### INPUT DATA

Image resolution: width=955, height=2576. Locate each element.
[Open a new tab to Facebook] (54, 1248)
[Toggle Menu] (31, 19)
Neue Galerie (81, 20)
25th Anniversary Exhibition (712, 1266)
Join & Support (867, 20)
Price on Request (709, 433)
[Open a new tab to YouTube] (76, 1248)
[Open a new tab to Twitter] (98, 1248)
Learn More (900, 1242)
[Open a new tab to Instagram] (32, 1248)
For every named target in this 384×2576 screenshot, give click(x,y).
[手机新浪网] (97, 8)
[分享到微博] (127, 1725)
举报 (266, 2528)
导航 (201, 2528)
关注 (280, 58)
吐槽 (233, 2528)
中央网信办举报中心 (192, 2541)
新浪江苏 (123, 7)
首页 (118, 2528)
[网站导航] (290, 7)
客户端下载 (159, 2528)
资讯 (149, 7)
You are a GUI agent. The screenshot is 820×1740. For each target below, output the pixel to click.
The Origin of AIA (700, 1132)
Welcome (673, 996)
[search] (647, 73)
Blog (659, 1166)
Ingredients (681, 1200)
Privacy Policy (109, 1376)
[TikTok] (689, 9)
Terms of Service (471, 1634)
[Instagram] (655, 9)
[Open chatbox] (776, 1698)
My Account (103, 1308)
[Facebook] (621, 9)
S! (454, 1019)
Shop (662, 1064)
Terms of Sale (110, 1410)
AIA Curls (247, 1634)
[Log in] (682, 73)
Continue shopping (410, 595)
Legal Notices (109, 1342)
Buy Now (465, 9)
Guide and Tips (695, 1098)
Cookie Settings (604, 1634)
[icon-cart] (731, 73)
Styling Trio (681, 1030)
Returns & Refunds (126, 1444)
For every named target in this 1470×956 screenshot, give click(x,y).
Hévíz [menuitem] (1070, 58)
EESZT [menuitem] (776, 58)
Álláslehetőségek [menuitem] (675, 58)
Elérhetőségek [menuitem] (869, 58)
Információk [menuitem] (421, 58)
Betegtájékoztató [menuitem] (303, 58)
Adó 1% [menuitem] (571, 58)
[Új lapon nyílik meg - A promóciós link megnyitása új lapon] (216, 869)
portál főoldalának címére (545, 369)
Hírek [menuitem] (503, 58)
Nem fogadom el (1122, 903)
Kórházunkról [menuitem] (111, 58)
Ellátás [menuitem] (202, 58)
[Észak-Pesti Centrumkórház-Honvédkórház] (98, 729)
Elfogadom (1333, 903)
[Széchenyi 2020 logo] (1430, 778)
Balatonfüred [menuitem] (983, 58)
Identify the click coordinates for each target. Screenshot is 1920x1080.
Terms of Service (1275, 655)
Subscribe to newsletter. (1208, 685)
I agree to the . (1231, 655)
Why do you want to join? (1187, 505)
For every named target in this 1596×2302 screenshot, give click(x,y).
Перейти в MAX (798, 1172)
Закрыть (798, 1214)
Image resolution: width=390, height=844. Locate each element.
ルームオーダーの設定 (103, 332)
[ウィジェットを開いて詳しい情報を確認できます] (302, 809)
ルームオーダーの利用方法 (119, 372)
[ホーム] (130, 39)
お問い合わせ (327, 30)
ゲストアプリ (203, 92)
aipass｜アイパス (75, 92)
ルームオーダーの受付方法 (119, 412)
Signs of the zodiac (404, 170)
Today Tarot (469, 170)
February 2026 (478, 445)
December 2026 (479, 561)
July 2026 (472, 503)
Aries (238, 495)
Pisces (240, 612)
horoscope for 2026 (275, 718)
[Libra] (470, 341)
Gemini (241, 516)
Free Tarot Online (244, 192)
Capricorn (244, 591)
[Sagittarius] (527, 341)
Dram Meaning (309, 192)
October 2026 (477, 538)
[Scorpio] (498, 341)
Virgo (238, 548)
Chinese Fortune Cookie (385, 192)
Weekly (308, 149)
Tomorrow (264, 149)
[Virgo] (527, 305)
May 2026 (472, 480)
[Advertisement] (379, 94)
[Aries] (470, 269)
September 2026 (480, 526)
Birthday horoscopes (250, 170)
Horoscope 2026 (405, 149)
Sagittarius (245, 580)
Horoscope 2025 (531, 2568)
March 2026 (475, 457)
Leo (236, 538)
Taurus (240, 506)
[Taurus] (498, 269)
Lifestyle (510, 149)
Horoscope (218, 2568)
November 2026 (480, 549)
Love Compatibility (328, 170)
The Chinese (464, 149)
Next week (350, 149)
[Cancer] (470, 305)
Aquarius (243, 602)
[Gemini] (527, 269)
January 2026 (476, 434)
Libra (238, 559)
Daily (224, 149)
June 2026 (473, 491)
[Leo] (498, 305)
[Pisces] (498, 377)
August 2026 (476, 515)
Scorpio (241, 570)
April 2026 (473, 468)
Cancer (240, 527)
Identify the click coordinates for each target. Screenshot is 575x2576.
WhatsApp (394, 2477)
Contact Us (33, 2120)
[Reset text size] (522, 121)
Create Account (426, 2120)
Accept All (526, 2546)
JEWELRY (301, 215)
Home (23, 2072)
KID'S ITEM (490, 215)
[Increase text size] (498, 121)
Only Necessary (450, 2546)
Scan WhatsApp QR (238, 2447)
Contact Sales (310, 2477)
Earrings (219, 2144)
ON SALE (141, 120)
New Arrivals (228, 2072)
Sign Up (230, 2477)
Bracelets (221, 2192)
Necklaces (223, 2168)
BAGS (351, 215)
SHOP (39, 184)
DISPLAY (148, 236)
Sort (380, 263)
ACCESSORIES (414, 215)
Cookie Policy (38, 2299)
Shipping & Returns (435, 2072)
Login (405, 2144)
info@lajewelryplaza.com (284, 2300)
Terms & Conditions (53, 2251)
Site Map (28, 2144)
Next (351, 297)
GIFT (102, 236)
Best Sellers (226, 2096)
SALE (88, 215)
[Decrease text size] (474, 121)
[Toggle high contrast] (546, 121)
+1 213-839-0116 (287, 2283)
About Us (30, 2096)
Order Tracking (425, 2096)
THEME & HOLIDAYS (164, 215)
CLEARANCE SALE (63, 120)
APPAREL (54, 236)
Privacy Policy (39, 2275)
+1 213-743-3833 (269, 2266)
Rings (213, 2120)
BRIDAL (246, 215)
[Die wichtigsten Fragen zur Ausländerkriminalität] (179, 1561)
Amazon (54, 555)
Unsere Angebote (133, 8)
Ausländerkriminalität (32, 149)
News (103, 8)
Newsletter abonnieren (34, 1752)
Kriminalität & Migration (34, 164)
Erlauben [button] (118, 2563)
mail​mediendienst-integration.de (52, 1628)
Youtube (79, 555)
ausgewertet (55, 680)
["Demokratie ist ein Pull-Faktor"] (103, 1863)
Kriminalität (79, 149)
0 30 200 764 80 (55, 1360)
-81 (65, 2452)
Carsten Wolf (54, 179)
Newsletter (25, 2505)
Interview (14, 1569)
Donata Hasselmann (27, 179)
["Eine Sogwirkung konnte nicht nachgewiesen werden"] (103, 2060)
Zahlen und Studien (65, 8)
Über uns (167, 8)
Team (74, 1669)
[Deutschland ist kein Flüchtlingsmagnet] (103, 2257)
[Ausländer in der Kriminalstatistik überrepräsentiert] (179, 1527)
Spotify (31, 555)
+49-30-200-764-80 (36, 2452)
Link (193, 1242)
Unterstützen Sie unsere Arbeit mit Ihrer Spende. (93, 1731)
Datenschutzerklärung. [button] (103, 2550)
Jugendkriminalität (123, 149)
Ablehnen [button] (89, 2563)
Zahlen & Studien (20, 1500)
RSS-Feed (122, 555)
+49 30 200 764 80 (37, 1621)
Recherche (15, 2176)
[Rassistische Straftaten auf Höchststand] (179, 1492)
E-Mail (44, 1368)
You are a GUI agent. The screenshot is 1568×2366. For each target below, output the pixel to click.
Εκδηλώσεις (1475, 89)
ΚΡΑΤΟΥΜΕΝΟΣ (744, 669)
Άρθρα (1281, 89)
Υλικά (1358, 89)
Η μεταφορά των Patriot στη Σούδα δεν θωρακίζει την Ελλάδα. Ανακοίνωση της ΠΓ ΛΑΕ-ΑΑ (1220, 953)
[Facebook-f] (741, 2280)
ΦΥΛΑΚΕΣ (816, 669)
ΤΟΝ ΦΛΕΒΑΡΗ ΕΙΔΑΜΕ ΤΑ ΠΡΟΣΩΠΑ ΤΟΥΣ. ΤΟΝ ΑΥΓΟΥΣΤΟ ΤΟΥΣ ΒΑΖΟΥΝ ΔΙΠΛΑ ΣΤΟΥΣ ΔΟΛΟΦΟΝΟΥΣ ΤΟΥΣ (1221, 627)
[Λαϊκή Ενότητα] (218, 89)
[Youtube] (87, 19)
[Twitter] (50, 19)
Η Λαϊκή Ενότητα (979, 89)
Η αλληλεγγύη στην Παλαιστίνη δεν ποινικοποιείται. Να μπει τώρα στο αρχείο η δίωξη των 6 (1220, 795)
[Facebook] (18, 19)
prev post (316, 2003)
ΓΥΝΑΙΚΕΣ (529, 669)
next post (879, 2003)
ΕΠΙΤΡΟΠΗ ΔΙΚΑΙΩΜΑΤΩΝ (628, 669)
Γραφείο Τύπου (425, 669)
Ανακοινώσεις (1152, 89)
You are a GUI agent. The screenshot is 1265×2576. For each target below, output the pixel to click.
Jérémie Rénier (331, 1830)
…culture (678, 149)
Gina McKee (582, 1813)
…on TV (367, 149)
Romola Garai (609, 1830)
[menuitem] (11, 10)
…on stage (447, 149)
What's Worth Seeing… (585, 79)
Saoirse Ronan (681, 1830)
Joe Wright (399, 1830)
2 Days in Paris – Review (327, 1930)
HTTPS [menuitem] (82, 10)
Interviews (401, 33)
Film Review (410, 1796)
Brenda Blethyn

######

### YOUR OBJECTIVE
Transcribe each line of the data above, unaltered, from the one where "Hévíz [menuitem] (1070, 58)" appears to the one where "Horoscope 2026 (405, 149)" appears, inclusive of both.

### WRITTEN SOLUTION
Hévíz [menuitem] (1070, 58)
EESZT [menuitem] (776, 58)
Álláslehetőségek [menuitem] (675, 58)
Elérhetőségek [menuitem] (869, 58)
Információk [menuitem] (421, 58)
Betegtájékoztató [menuitem] (303, 58)
Adó 1% [menuitem] (571, 58)
[Új lapon nyílik meg - A promóciós link megnyitása új lapon] (216, 869)
portál főoldalának címére (545, 369)
Hírek [menuitem] (503, 58)
Nem fogadom el (1122, 903)
Kórházunkról [menuitem] (111, 58)
Ellátás [menuitem] (202, 58)
[Észak-Pesti Centrumkórház-Honvédkórház] (98, 729)
Elfogadom (1333, 903)
[Széchenyi 2020 logo] (1430, 778)
Balatonfüred [menuitem] (983, 58)
Identify the click coordinates for each target. Screenshot is 1920x1080.
Terms of Service (1275, 655)
Subscribe to newsletter. (1208, 685)
I agree to the . (1231, 655)
Why do you want to join? (1187, 505)
For every named target in this 1596×2302 screenshot, give click(x,y).
Перейти в MAX (798, 1172)
Закрыть (798, 1214)
Image resolution: width=390, height=844. Locate each element.
ルームオーダーの設定 (103, 332)
[ウィジェットを開いて詳しい情報を確認できます] (302, 809)
ルームオーダーの利用方法 (119, 372)
[ホーム] (130, 39)
お問い合わせ (327, 30)
ゲストアプリ (203, 92)
aipass｜アイパス (75, 92)
ルームオーダーの受付方法 (119, 412)
Signs of the zodiac (404, 170)
Today Tarot (469, 170)
February 2026 (478, 445)
December 2026 (479, 561)
July 2026 (472, 503)
Aries (238, 495)
Pisces (240, 612)
horoscope for 2026 (275, 718)
[Libra] (470, 341)
Gemini (241, 516)
Free Tarot Online (244, 192)
Capricorn (244, 591)
[Sagittarius] (527, 341)
Dram Meaning (309, 192)
October 2026 (477, 538)
[Scorpio] (498, 341)
Virgo (238, 548)
Chinese Fortune Cookie (385, 192)
Weekly (308, 149)
Tomorrow (264, 149)
[Virgo] (527, 305)
May 2026 (472, 480)
[Advertisement] (379, 94)
[Aries] (470, 269)
September 2026 (480, 526)
Birthday horoscopes (250, 170)
Horoscope 2026 (405, 149)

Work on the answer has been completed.